The local Lions Club uses the bank branch as a dropoff point for used hearing aids and eyeglasses.
Harris said the woman thought it would be OK if she left the boxes in the entryway, since the bank was closed for the evening.
But when the bank branch manager arrived for work around 7:30 a.m., wires for the chargers could be seen sticking out of the boxes. Harris said the manager became suspicious and called police.
Bystanders were kept back at a safe distance while bomb techs dragged the boxes into the bank parking lot. The bomb squad covered the boxes and a small charge with a sandbag and blew up the contents.
Harris said the woman, who came forward a short time later, saved police a huge amount of time by explaining what shed done. After the contents of the packages had been detonated, police had no idea what those boxes might have contained, he said.
No charges will be filed in the case, he added.
There was no intent of any kind, he said. It was just unfortunate.
Wouldn’t it be easier to just go take the training that the bomb squad gets then purchase the armor that they wear and diffuse it yourself?
Once upon a time, my daughter’s friend ran over a racoon...she called us on her cell and was all upset. We told her to drive on over the racoon, car goes thump and proceed to your destination. She was literally in tears about hitting this animal. So as a joke, I found an adorable stuffed baby racoon, put it in a shoe box, punched holes in the top.....took this to her house and placed in on the front porch steps. I put a rock on top, as if whatever was inside could get out and left a note. She called me up shrieking.......never put my name on the note, but she knew.
That joke would not play well today.
BTW, she had quite a collection of stuffed racoons when we were all done with this, she took them off to her college dorm room when she went away to school. She just moved into her first home she purchased herself.......the housewarming party was last night...I searched far and wide for a garden statue of a racoon...I am still looking. If anyone knows where I could find one let me know. LOL
Obama needs to be impeached and tried for treason.

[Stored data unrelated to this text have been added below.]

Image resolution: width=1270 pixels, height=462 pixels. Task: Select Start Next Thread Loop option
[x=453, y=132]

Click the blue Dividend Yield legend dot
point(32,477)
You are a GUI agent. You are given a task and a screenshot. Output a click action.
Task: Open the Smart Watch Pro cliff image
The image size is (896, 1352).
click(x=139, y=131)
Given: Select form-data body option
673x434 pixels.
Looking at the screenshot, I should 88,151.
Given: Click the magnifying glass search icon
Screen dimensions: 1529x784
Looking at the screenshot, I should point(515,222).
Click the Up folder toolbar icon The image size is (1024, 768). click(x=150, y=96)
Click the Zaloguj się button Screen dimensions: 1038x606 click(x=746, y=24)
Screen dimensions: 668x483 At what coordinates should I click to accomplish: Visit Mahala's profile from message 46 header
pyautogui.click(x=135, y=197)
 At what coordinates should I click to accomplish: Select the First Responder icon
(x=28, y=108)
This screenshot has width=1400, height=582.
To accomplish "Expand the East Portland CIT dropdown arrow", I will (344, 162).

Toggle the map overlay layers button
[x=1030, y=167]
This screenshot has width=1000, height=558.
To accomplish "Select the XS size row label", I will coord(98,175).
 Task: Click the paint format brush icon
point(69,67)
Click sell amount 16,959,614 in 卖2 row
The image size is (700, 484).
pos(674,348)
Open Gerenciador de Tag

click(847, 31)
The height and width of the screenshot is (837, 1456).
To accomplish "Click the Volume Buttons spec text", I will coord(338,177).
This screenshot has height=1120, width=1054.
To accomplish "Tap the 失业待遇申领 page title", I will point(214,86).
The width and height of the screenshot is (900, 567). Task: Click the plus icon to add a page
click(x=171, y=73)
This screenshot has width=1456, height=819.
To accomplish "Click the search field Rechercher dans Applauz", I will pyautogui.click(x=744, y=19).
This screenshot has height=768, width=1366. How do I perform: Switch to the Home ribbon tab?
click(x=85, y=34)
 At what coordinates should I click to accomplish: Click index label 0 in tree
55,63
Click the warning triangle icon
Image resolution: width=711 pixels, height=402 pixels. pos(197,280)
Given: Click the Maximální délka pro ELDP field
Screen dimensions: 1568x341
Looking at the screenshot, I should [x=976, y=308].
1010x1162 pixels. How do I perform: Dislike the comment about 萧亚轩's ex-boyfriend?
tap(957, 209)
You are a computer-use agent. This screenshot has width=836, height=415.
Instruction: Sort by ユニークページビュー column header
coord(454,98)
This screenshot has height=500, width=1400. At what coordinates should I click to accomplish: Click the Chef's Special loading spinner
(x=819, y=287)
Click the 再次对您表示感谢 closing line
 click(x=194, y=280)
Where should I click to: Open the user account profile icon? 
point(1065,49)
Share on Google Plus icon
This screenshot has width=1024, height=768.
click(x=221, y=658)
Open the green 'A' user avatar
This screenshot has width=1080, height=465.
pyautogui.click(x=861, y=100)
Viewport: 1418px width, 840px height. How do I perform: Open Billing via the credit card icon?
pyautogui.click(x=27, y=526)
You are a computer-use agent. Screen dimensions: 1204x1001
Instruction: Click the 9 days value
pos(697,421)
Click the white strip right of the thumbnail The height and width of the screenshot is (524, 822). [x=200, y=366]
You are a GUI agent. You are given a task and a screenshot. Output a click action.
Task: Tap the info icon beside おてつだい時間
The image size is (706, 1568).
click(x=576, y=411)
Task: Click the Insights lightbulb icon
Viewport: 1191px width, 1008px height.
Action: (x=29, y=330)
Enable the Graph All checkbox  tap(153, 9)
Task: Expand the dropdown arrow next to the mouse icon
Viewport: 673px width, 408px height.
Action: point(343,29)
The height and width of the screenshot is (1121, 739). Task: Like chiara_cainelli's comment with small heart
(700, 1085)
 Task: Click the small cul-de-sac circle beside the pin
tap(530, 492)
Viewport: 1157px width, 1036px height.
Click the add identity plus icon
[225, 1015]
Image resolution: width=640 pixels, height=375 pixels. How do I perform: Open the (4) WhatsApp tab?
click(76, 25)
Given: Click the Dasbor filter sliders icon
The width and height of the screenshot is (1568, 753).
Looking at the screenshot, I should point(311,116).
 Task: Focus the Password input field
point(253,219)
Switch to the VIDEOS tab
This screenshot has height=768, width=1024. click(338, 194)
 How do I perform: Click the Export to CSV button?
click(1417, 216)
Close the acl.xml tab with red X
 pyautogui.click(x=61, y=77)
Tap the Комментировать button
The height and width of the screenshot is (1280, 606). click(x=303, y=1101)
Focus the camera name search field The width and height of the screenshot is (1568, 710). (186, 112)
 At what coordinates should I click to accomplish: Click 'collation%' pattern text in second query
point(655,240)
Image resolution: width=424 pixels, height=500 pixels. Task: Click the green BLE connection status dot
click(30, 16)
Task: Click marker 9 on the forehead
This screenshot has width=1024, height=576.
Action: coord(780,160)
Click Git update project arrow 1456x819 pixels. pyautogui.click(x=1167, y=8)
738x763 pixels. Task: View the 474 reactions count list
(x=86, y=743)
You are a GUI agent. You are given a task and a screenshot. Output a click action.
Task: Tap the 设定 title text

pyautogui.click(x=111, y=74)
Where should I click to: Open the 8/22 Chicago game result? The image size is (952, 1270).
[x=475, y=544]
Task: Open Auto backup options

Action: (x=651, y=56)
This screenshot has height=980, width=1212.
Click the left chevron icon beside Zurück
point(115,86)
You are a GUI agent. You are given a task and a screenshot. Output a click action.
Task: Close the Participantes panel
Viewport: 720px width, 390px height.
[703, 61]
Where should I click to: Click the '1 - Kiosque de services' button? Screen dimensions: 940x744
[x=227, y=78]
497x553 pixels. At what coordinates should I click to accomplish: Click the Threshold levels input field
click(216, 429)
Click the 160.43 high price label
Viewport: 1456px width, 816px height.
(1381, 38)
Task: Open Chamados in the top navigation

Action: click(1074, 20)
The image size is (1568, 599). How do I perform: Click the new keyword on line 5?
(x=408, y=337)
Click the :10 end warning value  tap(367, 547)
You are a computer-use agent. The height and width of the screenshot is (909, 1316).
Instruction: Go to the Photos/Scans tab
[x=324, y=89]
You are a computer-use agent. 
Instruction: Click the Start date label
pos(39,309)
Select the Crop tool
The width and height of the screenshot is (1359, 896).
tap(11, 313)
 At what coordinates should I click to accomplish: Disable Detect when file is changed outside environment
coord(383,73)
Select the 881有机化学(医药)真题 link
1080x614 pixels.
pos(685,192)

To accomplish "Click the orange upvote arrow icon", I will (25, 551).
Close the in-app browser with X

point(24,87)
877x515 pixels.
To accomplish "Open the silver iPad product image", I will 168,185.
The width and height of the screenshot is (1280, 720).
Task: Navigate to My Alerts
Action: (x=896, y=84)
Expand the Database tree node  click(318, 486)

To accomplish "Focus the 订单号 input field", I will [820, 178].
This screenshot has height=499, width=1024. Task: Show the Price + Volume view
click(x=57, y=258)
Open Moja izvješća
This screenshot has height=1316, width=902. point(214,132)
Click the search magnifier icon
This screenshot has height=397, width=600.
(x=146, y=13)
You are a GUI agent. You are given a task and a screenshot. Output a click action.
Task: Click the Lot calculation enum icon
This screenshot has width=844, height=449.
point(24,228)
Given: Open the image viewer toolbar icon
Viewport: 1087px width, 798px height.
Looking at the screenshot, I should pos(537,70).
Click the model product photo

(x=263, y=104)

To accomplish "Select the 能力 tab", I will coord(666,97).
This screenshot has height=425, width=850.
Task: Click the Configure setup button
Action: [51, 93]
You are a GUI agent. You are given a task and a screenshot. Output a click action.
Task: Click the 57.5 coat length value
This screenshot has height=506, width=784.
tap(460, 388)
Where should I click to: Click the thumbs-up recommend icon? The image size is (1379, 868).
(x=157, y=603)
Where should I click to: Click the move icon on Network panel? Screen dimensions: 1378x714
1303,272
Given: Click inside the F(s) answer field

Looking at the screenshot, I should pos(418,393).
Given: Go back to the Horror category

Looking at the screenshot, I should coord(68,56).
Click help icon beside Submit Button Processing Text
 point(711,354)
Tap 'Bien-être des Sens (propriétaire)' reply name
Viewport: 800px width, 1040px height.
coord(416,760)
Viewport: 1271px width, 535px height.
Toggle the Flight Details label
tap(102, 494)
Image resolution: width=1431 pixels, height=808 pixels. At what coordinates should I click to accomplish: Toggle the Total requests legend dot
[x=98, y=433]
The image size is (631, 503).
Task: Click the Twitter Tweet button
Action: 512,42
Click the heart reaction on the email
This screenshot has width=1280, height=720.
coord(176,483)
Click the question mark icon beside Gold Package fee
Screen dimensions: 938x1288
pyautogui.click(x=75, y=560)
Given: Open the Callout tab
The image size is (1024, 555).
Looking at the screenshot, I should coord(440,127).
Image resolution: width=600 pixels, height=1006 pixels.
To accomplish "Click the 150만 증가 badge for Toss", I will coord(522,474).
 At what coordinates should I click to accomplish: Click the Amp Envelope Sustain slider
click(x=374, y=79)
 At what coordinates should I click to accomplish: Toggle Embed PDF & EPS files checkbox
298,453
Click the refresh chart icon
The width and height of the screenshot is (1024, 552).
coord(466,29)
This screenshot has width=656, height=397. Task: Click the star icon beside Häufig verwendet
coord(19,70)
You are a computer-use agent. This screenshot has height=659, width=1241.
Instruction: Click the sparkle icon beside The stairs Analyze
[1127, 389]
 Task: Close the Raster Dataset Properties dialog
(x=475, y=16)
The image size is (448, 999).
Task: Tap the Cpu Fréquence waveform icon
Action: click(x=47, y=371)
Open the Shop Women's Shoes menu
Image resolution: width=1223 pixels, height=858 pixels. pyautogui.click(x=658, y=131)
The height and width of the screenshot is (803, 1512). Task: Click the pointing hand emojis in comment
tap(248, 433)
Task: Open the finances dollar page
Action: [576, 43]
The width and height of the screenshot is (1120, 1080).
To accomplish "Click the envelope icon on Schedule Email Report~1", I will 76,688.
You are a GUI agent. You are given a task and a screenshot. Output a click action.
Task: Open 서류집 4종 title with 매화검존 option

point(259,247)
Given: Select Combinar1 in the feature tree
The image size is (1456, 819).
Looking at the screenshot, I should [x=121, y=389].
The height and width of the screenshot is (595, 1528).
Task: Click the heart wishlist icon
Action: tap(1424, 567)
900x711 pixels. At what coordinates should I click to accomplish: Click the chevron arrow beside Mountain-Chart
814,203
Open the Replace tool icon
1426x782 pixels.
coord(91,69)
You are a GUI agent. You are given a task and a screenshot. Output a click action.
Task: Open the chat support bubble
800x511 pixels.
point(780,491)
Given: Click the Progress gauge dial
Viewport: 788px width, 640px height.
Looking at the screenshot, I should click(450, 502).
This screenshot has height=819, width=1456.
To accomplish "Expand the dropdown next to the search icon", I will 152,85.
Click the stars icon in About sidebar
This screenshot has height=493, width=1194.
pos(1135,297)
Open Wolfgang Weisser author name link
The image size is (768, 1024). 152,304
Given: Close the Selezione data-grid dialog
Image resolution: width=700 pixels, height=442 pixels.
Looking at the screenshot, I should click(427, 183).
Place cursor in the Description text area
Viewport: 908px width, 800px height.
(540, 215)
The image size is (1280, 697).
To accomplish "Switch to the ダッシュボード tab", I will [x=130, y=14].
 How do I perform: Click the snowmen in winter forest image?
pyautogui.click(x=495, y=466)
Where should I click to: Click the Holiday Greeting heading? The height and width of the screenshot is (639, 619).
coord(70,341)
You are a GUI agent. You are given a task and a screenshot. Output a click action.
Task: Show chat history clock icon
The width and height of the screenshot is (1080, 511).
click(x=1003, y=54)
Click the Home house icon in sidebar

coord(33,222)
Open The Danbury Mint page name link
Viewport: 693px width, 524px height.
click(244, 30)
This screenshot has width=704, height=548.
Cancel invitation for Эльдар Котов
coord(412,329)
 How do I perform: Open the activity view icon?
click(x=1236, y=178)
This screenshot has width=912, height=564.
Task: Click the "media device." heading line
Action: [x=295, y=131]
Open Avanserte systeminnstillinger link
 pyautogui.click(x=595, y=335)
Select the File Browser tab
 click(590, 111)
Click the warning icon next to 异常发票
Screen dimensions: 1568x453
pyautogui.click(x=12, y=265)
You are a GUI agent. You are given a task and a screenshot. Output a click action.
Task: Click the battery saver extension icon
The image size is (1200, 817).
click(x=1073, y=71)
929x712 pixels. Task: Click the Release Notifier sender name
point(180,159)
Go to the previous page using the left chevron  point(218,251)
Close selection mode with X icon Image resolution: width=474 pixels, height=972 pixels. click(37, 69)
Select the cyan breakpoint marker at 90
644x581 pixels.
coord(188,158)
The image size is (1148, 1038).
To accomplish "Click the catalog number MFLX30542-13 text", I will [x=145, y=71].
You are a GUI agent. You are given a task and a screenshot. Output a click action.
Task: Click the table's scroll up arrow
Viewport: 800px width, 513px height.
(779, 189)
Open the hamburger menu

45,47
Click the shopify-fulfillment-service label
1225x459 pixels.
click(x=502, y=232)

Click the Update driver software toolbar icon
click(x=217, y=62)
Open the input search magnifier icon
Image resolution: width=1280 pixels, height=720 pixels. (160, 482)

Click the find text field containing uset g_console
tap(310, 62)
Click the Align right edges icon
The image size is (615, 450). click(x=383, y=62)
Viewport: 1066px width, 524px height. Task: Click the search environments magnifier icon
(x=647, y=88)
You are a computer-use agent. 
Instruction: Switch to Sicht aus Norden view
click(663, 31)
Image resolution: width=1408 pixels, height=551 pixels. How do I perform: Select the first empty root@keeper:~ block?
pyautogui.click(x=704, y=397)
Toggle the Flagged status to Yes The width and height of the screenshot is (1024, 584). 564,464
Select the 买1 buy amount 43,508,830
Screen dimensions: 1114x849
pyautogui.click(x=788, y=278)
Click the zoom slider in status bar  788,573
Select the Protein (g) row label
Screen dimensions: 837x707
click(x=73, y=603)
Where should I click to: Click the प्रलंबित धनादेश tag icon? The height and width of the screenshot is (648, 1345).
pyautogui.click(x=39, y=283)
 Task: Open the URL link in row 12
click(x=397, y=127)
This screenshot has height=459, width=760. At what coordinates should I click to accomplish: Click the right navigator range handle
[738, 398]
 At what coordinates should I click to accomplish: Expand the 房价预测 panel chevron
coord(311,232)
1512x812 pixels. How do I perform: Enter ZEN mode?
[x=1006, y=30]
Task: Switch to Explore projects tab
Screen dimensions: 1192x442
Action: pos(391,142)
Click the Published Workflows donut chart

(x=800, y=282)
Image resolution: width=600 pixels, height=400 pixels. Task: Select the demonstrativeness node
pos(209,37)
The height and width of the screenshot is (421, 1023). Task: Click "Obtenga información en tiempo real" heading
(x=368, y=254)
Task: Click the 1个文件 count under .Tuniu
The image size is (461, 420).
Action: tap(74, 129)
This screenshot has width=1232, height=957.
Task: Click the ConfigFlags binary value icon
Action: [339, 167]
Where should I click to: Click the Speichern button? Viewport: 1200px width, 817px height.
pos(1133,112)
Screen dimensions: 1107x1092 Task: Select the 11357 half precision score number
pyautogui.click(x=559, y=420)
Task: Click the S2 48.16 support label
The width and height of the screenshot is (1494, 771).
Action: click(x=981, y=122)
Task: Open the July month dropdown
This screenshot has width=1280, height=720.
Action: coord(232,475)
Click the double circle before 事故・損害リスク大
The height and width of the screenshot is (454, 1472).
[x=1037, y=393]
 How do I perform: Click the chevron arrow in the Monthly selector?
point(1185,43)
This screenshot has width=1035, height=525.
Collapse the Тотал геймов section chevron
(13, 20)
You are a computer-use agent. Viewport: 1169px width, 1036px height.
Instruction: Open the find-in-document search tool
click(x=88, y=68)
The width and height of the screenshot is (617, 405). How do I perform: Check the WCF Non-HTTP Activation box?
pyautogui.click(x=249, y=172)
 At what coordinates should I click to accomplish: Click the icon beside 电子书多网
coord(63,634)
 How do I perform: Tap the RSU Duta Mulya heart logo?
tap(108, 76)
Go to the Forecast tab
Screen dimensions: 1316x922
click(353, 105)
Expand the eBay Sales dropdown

Nah, LOL. Just with a security director with an over active imagination. LOL
I am going to send the info to Drudge right now.
;^)
The first thing that you do is to take a picture of the box. Move the camera out of the way. If you go, at least there is more evidence.
Yes, you do want to jerk the box with a string. Consider dragging the package at some distance behind your pickup for a mile or two.
Anyway, dunk the package via the string into a swimming pool. Completely submerge the box and wait for the cardboard to dissolve over several days.
You can speed up the process at some additional risk by poking the submerged box with a long stick to prod it open. Not recommended, but better than touching it with your hands.
Once the container/cardboard package has sufficiently dissolved (you can use brake fluid in a bucket instead of water but that makes quite a mess if the contents turn out to be innocent) to see inside, then you can decide if the package is hostile or benign.